The larger cakes are probably not thoroughly cookied in the center. Try using a heating core or flower nails to help distribute the heat to the center of the cake.
Another possibility - you may be slightly overfilling the pans. If that's the case, the cake will sink in the center, giving it a dense texture.
"Another possibility - you may be slightly overfilling the pans. If that's the case, the cake will sink in the center, giving it a dense texture."
You may be right the cakes do seem to be that way at the bottom. I never know how much to put in the larger pans. I do use the flower nails though.
I use the WASC recipe most of the time. I fill my pans by weight. The WASC batter, mercifully, measure 8 oz. per cup! (Some batters weigh more or less per cup.)
If you tell me what size and brand pans you're using, I can tell you how much batter to use. On some sizes, Magic Line and Wilton use different amounts. I've never used Fat Daddios pans, but I imagine they're closer to Magic Line.
I use the WASC recipe most of the time. I fill my pans by weight. The WASC batter, mercifully, measure 8 oz. per cup! (Some batters weigh more or less per cup.)
If you tell me what size and brand pans you're using, I can tell you how much batter to use. On some sizes, Magic Line and Wilton use different amounts.
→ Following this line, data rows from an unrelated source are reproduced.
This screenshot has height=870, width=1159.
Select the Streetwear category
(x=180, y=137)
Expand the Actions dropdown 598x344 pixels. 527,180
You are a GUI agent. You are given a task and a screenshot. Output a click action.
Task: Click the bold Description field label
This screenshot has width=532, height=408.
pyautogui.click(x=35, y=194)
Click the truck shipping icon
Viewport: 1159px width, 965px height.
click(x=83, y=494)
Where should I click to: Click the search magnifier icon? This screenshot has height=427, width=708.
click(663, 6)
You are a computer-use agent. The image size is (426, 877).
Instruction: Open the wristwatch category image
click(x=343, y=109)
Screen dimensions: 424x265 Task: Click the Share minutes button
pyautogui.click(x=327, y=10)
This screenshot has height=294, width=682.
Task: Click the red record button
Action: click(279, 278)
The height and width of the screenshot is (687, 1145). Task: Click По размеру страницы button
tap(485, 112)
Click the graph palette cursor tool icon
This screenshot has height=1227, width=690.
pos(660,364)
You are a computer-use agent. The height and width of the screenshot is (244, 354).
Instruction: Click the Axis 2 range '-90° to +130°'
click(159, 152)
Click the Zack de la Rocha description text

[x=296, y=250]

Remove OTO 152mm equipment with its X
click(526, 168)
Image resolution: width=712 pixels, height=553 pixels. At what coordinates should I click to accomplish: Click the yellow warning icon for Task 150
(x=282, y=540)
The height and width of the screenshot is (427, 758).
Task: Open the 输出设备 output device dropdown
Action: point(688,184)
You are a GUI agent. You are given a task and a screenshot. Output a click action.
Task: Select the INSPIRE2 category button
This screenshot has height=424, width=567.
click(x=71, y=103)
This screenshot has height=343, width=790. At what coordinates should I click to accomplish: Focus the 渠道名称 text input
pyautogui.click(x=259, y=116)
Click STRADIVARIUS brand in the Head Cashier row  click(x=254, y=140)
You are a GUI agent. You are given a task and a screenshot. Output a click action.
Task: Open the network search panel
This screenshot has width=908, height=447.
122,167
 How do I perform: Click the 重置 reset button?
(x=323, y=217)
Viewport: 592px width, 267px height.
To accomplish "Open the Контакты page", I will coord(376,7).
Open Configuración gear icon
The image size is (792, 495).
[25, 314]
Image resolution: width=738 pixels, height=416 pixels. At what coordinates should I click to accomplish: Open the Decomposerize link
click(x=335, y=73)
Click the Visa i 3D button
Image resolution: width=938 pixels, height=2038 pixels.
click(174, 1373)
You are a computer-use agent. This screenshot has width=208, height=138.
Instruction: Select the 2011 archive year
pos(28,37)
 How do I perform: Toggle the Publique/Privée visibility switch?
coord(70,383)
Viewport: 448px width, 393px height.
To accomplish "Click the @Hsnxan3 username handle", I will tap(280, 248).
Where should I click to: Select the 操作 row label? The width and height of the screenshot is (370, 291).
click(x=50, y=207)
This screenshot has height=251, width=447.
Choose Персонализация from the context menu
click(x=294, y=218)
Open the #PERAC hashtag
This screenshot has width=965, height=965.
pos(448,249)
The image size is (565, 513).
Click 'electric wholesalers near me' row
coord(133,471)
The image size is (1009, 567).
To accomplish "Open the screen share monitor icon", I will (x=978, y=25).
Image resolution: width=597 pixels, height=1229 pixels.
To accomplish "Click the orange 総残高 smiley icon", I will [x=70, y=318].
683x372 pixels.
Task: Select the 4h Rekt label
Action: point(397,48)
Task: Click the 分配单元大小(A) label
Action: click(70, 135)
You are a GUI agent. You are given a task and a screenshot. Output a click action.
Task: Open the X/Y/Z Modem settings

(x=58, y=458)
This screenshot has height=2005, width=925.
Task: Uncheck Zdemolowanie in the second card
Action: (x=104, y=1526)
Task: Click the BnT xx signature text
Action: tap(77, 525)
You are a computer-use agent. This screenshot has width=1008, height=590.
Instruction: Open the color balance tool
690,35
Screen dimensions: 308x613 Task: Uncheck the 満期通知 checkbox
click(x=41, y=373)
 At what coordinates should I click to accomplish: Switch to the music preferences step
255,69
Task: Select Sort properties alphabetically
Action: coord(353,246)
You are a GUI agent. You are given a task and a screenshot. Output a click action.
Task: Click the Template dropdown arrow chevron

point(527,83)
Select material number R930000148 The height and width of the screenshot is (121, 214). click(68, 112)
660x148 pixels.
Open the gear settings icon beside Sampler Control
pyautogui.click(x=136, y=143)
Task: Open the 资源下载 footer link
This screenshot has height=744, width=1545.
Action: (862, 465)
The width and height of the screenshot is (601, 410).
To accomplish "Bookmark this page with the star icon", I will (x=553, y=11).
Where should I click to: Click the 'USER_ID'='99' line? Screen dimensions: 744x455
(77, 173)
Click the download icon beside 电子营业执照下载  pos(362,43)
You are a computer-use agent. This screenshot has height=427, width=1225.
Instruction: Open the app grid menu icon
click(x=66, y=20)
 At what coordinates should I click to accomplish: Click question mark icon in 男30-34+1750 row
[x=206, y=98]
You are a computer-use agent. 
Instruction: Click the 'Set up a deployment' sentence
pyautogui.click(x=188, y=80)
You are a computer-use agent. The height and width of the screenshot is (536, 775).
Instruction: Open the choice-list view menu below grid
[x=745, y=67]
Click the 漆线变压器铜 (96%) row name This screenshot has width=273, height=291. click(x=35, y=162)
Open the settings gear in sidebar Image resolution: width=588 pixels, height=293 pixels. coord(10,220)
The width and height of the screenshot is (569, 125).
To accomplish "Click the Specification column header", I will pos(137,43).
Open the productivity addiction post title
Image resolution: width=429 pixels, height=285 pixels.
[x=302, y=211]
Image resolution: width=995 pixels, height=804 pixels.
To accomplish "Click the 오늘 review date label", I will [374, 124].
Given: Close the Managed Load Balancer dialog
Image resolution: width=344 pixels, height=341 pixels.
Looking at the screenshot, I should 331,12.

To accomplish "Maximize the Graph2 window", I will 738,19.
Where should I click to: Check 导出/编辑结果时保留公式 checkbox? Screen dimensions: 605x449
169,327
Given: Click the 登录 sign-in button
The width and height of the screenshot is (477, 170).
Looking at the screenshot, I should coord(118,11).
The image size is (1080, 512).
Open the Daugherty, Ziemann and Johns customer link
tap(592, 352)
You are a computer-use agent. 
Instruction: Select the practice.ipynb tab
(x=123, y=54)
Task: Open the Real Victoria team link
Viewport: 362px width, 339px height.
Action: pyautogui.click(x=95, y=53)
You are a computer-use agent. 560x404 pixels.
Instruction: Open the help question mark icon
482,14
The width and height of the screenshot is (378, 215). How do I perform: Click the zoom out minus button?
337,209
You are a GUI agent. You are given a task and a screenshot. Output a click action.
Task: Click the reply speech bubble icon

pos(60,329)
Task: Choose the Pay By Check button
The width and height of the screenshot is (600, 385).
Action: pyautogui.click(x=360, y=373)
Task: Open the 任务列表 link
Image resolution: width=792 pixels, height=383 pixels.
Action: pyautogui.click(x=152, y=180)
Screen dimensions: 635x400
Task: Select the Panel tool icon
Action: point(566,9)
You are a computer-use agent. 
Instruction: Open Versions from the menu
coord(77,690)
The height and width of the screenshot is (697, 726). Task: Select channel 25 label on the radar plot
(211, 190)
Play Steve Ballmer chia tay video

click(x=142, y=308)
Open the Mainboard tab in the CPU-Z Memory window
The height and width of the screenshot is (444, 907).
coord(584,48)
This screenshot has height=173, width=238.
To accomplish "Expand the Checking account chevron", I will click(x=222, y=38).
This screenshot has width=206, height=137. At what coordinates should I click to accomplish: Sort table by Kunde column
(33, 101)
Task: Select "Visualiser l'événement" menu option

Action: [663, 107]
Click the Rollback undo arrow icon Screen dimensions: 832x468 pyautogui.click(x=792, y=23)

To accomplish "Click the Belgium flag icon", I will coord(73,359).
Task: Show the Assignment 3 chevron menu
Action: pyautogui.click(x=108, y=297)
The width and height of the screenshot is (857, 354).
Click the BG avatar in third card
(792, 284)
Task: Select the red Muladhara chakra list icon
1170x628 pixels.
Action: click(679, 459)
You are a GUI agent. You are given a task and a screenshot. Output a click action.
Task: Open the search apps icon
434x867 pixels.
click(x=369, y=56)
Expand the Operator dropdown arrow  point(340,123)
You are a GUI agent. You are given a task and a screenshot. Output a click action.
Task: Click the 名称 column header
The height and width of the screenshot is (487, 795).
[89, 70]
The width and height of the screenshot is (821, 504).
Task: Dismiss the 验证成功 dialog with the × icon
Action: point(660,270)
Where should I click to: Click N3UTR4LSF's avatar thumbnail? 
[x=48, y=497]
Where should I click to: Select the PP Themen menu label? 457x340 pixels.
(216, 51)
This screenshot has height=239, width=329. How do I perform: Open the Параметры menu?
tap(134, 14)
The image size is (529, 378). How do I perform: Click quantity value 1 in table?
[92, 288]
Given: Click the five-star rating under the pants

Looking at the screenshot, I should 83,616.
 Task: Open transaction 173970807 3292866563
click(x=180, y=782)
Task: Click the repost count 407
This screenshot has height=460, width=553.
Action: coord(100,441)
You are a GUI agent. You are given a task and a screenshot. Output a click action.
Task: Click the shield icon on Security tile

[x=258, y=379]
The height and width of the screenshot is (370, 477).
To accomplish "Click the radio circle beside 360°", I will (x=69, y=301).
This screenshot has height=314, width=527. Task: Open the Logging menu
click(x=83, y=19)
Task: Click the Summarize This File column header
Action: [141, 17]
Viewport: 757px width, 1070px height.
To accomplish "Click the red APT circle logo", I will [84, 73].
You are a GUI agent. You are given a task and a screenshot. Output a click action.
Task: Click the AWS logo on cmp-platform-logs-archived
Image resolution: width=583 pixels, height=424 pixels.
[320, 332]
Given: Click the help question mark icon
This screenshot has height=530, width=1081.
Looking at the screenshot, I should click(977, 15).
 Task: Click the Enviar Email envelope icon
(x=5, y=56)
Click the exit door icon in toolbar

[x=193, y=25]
I've never used Fat Daddios pans, but I imagine they're closer to Magic Line.
Please let me hijack this thread. I have a Magic Line 12" round pan. This will be the FIRST time I ever have baked a 12" round cake. How much batter and how long do you think it will take to bake?
Thanks,
Michael
Like the OP, I sometimes have issues with WASC cake having a rubbery texture even though it is done (and no matter the pan size). Never had this issue with chocolate WASC, only the white and lemon versions. I have changed recipes because of the uncertainty with the texture.
Michael, you'll need 8 cups of batter to fill the 12-in round ML pan. Don't forget to use a flower nail.
I have no idea how long it takes to bake. I just bake til it's done. It will take over an hour at 325 degrees.
Michael, you'll need 8 cups of batter to fill the 12-in round ML pan. Don't forget to use a flower nail.
I have no idea how long it takes to bake. I just bake til it's done. It will take over an hour at 325 degrees.
Thanks Diane!
Diane- I may be new to this but why the flower nail? Do you actually cook with it in? Do you use those in all of your cakes? Appreciate the help!
I made my first WASC cake this weekend and I had the same problem. The texture was awful - I had to saw at it to cut it. I made a half recipe in 9" pans, but I don't think over filling was the problem.
At what temp do you bake this cake? My recipe did not included any baking information.